DOCUMENT TEXT:
I’ve been pondering an article called “Future Ed: Remote learning, 3D screens” for a few days now. While this article covers some interesting geeky stuff (such as ocular implants and 3-D screens), there are also some great nuggets of wisdom in there about how what we teach needs to change – along with our technologies:
Barker pointed out that with more tech-savvy learning, the curriculum will have to change, too. He and his wife funded a five-year experiment in Chattanooga, Tenn., to create a 21st-century curriculum founded not just on learning the ABCs, but also the “EFGs”: Eco ed (“How do we interact with the planet?”), Futures ed (“How do I shape my future?”), and Global ed (“What is my relationship with other human beings?”).
Each student had to learn a 500-word vocabulary in six languages and, in sixth grade, choose one in which to be fluent, including cultural knowledge. Physical fitness focused on lifelong sports such as tennis and golf, not team activities. Grade levels were kindergarten “through competence” — that is, when students accomplished all of the program’s lofty goals, they graduated.
Personally, I get more excited about these approaches to changing education than others. The “death to the university” concept is too much “baby and bathwater” to me, and the open education movement is too caught up in hopeless romanticism (or unhealthy bitterness) for my taste. I don’t think people in either one of these movements have really thought about what would happen if they got their way.
Think about it – you don’t want to drive across a bridge designed by someone that learned engineering through following an engineering blog do you? Or, for that matter, get operated on by a surgeon that learned surgery by watching a bunch of YouTube videos. After Universities die and education goes free and open, people will begin to realize that we need to be able to prove that people learned what they needed to in order to do certain things. Then we will need to hire people to track who learned what, and those people will need a place to work and store records. We’ll go out and buy the empty college buildings, which will cost money, so we will start charging for education again. We’ll just end up right back where we started.
Or, we could listen to the people that want to reform what we have and end up in a better place overall in the end.
Anyways, the article I mentioned above covers a lot of ground in 4 pages, so give the whole thing a read with an open mind. Assessment, socialization, and realistic school reform (i.e. ideas for change that involve educators keeping their jobs) are all covered.

GIVEN DATA:
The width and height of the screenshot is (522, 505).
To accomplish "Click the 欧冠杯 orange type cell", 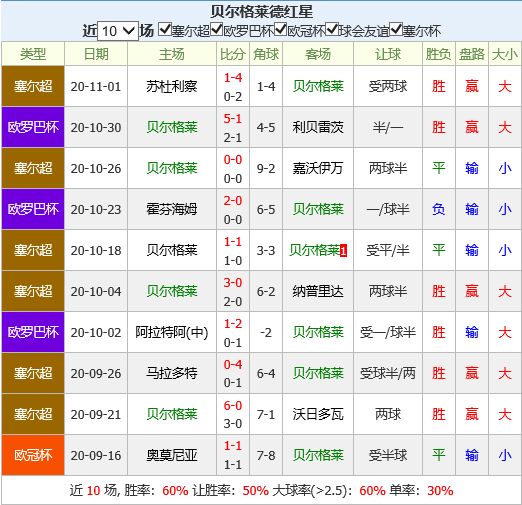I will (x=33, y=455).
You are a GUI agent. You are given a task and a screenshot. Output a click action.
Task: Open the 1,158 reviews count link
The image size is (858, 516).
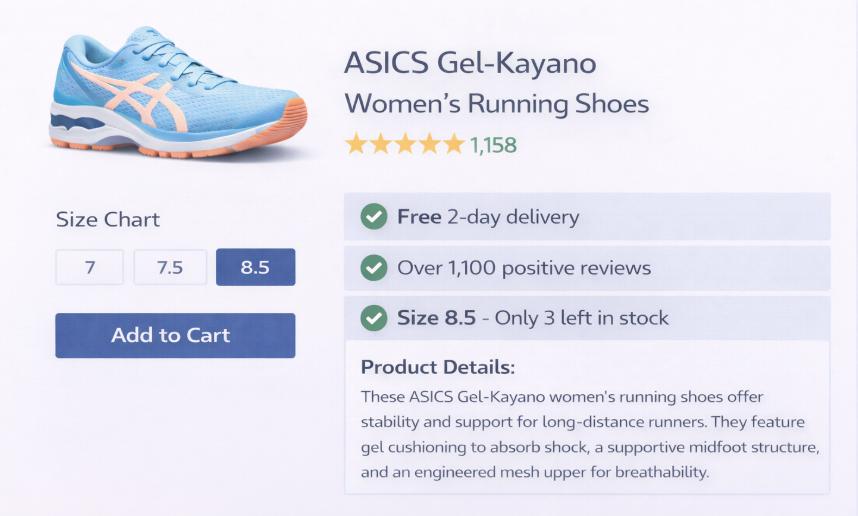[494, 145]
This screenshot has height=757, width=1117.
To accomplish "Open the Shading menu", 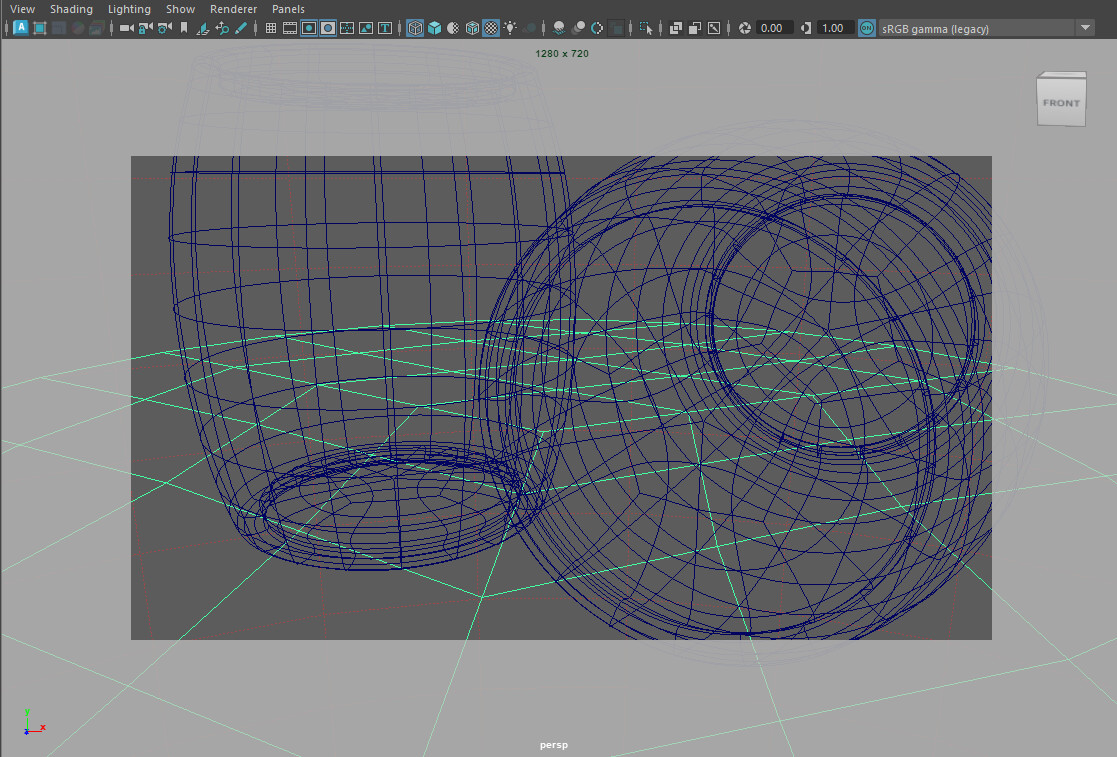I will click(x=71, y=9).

WORK INSTRUCTIONS: Reproduce the passage of the blog post on changing education that begins at the words containing "Think about it" and stops after "where we started.". The data has nothing to do with what is asked here.

EXERCISE SOLUTION:
Think about it – you don’t want to drive across a bridge designed by someone that learned engineering through following an engineering blog do you? Or, for that matter, get operated on by a surgeon that learned surgery by watching a bunch of YouTube videos. After Universities die and education goes free and open, people will begin to realize that we need to be able to prove that people learned what they needed to in order to do certain things. Then we will need to hire people to track who learned what, and those people will need a place to work and store records. We’ll go out and buy the empty college buildings, which will cost money, so we will start charging for education again. We’ll just end up right back where we started.